■ What to produce ■
The required output is a number: how many lines of the data below include the string "will".
──────────
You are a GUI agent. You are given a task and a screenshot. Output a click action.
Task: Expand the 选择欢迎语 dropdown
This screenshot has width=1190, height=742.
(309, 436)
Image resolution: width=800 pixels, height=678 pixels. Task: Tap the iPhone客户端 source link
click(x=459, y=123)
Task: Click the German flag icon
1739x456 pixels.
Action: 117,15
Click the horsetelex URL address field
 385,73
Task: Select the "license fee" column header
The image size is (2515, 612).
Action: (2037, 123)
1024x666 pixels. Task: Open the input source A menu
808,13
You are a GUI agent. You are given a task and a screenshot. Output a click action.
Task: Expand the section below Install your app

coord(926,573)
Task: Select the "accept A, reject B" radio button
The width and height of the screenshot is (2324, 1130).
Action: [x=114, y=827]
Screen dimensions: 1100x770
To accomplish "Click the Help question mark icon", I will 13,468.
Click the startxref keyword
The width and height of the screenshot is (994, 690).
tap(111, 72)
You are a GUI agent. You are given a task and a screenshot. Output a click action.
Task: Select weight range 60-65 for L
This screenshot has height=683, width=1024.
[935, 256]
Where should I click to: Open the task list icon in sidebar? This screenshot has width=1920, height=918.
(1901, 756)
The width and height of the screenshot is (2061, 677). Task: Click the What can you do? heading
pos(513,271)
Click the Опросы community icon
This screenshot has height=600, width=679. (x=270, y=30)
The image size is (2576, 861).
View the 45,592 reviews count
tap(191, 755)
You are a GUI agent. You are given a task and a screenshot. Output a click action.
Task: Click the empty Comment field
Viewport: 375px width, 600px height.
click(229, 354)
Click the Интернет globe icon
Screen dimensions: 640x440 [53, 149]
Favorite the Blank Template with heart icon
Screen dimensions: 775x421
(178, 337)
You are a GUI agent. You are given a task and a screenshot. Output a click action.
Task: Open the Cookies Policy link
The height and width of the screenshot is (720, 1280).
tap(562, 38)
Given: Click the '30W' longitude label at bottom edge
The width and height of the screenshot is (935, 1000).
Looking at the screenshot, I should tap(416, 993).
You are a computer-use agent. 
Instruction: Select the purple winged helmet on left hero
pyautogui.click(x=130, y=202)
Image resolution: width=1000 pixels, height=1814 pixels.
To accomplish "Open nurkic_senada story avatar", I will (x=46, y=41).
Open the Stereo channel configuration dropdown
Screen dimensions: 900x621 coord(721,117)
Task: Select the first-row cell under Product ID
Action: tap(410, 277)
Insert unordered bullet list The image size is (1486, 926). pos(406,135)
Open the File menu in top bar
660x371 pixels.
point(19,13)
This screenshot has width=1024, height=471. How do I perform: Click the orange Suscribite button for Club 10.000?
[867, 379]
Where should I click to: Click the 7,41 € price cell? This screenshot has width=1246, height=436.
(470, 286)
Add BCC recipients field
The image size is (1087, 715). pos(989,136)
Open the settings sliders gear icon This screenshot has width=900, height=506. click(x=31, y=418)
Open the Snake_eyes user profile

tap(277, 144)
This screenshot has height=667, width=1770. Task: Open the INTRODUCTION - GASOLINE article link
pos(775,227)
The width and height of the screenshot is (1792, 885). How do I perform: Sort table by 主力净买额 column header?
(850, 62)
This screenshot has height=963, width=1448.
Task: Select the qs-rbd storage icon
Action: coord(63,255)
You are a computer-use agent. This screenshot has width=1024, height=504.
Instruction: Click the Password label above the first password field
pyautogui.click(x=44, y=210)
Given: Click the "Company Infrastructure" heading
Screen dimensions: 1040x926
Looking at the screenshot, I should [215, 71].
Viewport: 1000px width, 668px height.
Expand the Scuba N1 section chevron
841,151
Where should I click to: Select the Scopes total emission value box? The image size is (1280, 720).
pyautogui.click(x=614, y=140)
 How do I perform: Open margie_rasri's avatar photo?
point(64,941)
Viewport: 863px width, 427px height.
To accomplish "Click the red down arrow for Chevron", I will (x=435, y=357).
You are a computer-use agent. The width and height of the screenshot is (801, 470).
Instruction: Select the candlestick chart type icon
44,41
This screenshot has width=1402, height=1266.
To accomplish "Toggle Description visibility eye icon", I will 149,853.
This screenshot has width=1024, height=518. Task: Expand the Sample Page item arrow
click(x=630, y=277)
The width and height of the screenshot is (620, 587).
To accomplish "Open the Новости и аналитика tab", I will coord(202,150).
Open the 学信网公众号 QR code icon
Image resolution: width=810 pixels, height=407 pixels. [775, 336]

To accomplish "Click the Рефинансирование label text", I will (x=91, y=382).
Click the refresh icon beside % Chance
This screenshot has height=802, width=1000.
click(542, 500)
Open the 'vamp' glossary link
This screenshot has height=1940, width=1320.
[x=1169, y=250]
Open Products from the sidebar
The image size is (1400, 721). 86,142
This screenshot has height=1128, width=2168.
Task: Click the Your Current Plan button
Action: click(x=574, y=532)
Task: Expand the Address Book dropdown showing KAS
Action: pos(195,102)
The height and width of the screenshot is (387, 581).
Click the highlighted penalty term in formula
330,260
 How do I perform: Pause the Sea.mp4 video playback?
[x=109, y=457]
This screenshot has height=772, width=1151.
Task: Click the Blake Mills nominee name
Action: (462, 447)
──────────
■ Response to this task ■
6